Welcome back, everyone. So in this video, we're going to be talking about one of the more critical topics both in math, as well as future science courses you will likely take, which is something known as vectors. Now to understand vectors, I want you to imagine that two people walk up to you. The first person tells you, hey, I just ran 6 miles per hour. And the second person tells you, I just ran 6 miles per hour northeast. What is really the difference between what these two people told you? Well, the first person gave you a magnitude. They told you how much they were running. Now the second person gave you a magnitude, but they also gave you a direction. They told you where they were running. And this second person gave you an example of a vector. A vector is a quantity that has both magnitude and direction.

Now to understand mathematically how these vectors are represented and what they look like, I think it's best if we just jump into some examples of a vector. So vectors visually are represented by arrows. So if I were to take an arrow and draw it between these two points, this arrow would be an example of a vector. Now typically, you're going to see vectors written like this, where we have this v with a little arrow on top here. It's also possible that you will see notation like that. It really just depends on the textbook you use and what class you're in, but all of these are examples of the same thing which is this arrow known as a vector. Now where the vector starts, this tail end of the vector here, this is what we call the initial point. And where this vector finishes, where the tip of the arrow is, this is what we call the terminal point. And I think this makes sense because, naturally, if you draw this vector, you're going to draw it from initial to terminal point when you put this arrow here.

Now the length of the vector is actually very important, because the length tells you the magnitude of the vector. So let's just use this same velocity that we have up here. If this vector has a magnitude of 6 miles per hour, then that tells you how long this vector is. Now let's say I was Superman, and I was running 50 miles per hour. In that case, I would need a significantly longer vector. Whereas if I was only walking 1 mile per hour, I would need a shorter vector. So that's the idea of a vector's magnitude.

Now the direction of a vector is dependent on the angle of the vector. Let's say that this vector that we have here has an angle of 30 degrees as it points northeast. This would be how you could find the vector's direction. So as you can see, vectors are actually pretty straightforward. All they really do is give us a direction to these quantities or magnitudes that we've learned about throughout math.

Now something else that's quite interesting about vectors is it's actually possible for vectors to be negative. Now this might sound confusing at first, because what would it really mean if I was running negative six miles per hour? That doesn't seem to make a ton of sense. Well, it actually turns out that all a negative vector really does is causes the initial vector that you have to point in the opposite direction. It has the same magnitude, but opposite direction. So let's say that we had negative v. If our vector v is 6 miles per hour, negative v would be negative 6 miles per hour. And what this would mean is that our vector which is initially pointing northeast is now going to point southwest. So in this instance, we would now have the initial point B at point B, and the terminal point b at point a.
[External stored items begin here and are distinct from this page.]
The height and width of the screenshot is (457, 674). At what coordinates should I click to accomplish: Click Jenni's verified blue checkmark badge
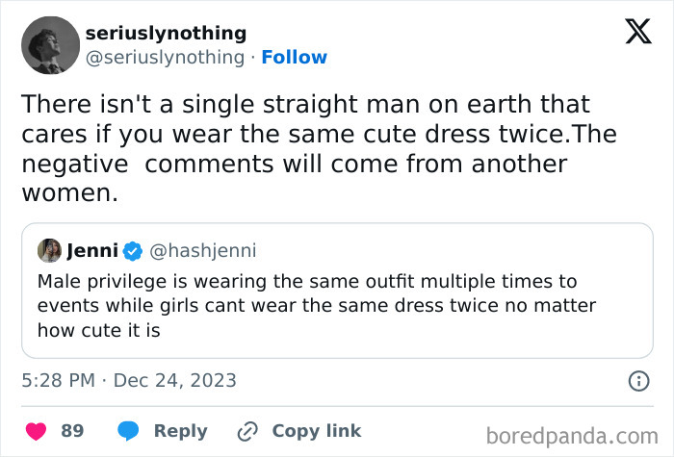point(133,251)
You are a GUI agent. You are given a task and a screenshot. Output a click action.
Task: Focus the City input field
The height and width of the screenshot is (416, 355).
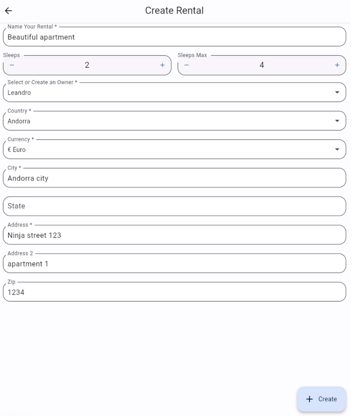pyautogui.click(x=174, y=178)
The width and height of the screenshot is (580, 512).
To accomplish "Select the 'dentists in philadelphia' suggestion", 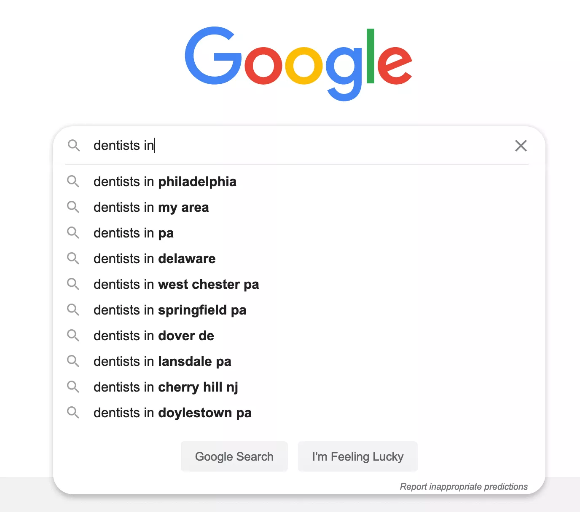I will [165, 181].
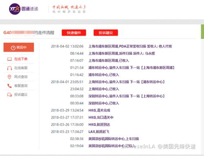Screen dimensions: 204x156
Task: Select the HKG,清关完成 tracking entry
Action: (80, 110)
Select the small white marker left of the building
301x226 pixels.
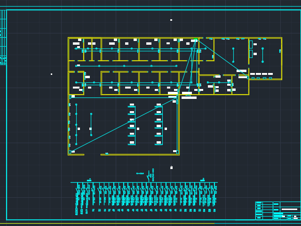(51, 74)
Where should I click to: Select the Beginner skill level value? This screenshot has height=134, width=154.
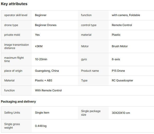coord(41,15)
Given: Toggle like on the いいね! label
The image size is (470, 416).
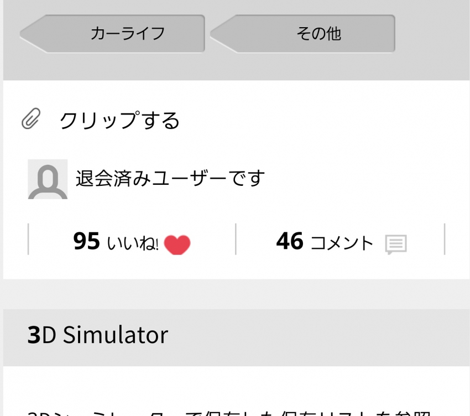Looking at the screenshot, I should click(131, 243).
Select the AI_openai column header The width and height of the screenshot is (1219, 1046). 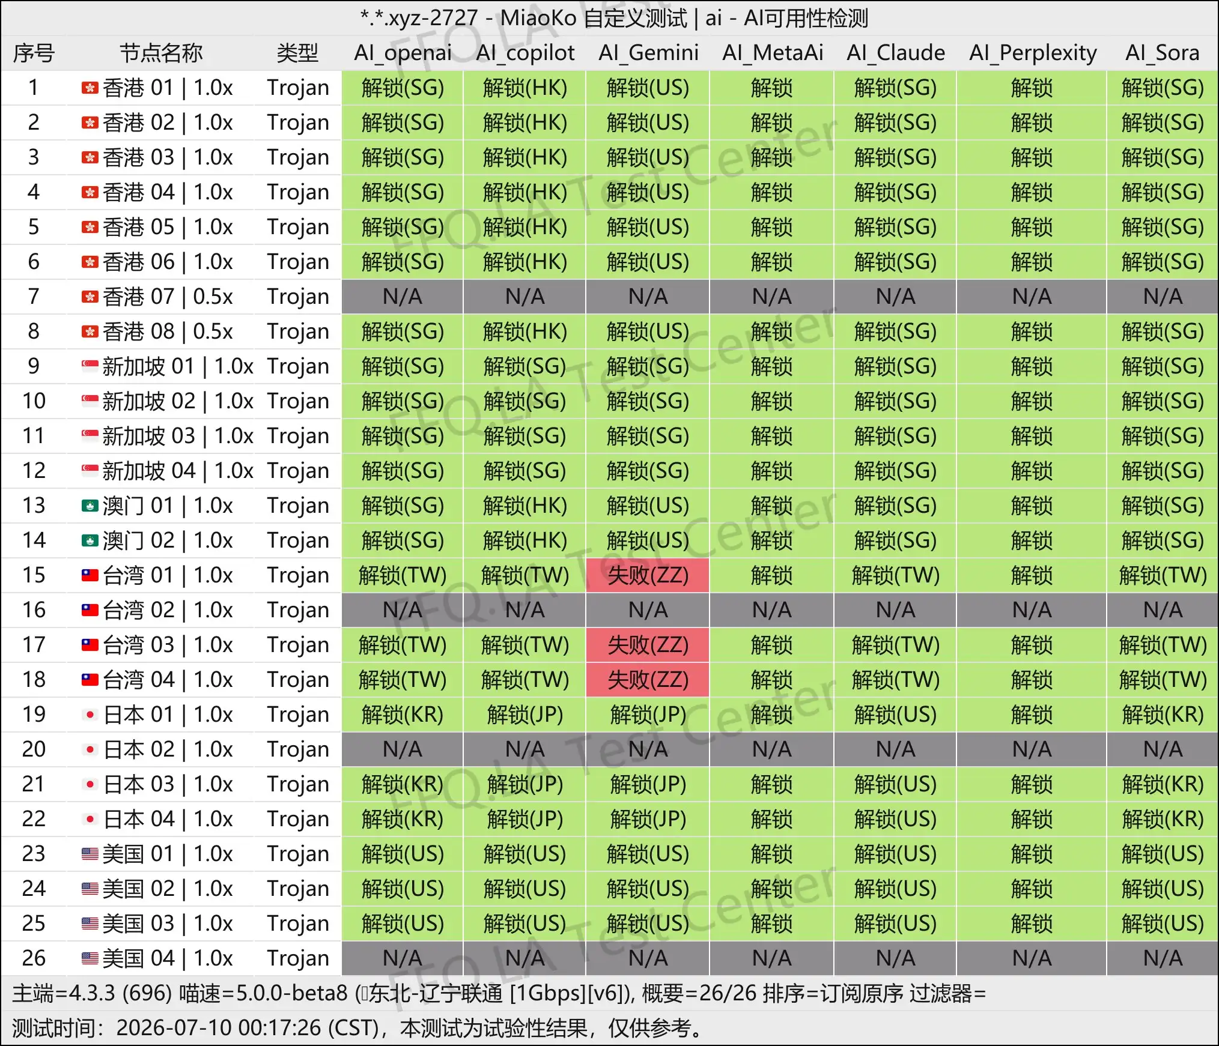(403, 53)
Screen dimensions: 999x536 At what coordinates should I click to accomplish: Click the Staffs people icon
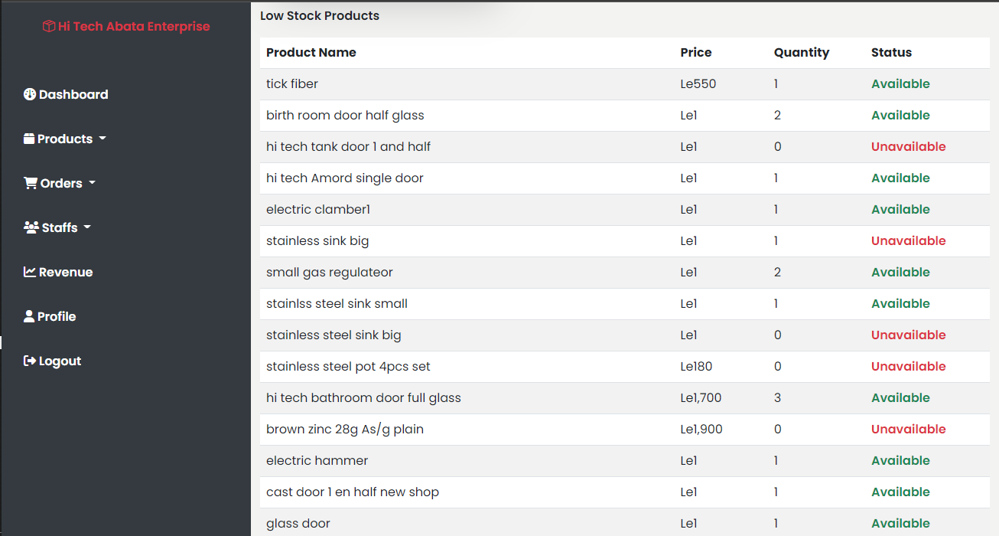(31, 228)
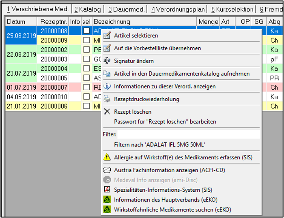Choose Passwort für "Rezept löschen" bearbeiten

point(165,122)

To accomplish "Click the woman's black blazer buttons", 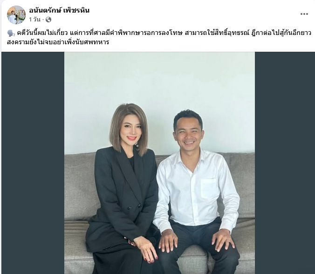I will click(x=135, y=207).
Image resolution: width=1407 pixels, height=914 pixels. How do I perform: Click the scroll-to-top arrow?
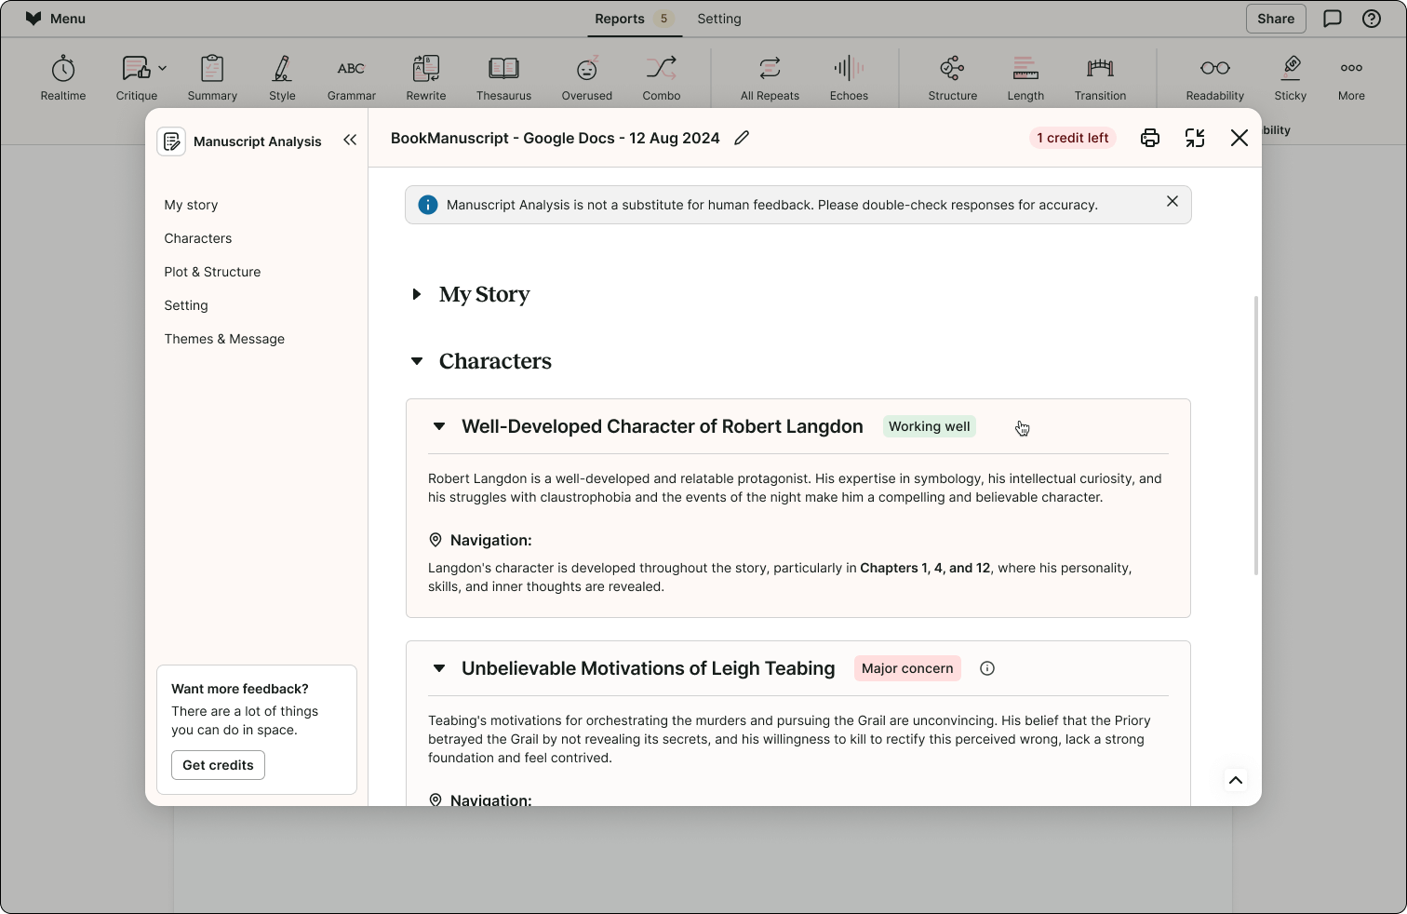[1236, 781]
Now one more thing I want to cover before finishing this video is another case which is known as the 0 vector. The 0 vector has a magnitude of 0 and no direction. And I think that this makes sense. Because if I told you I was running 0 miles per hour, well, 0 miles per hour means I'm not moving at all, I'm just holding still. And if I'm holding still, there's no direction I'm traveling in. So it would make sense that I would have no direction and no magnitude.

So this is really the main idea of vectors and how they're simply quantities that have both magnitude as well as direction. So I hope you found this video helpful. Thanks for watching.

Welcome back, everyone. So in the last video, we got introduced to a vector, and we talked about how vectors are represented as these arrows in space. Now what we're going to be talking about in this video is ways that we can actually add vectors together. It turns out in future videos, we are going to learn that there's a way you can apply numbers to these vectors and add those numbers together. But for now, we're mostly just going to be focusing on ways that we can visually add vectors together. So without further ado, let's get right into things.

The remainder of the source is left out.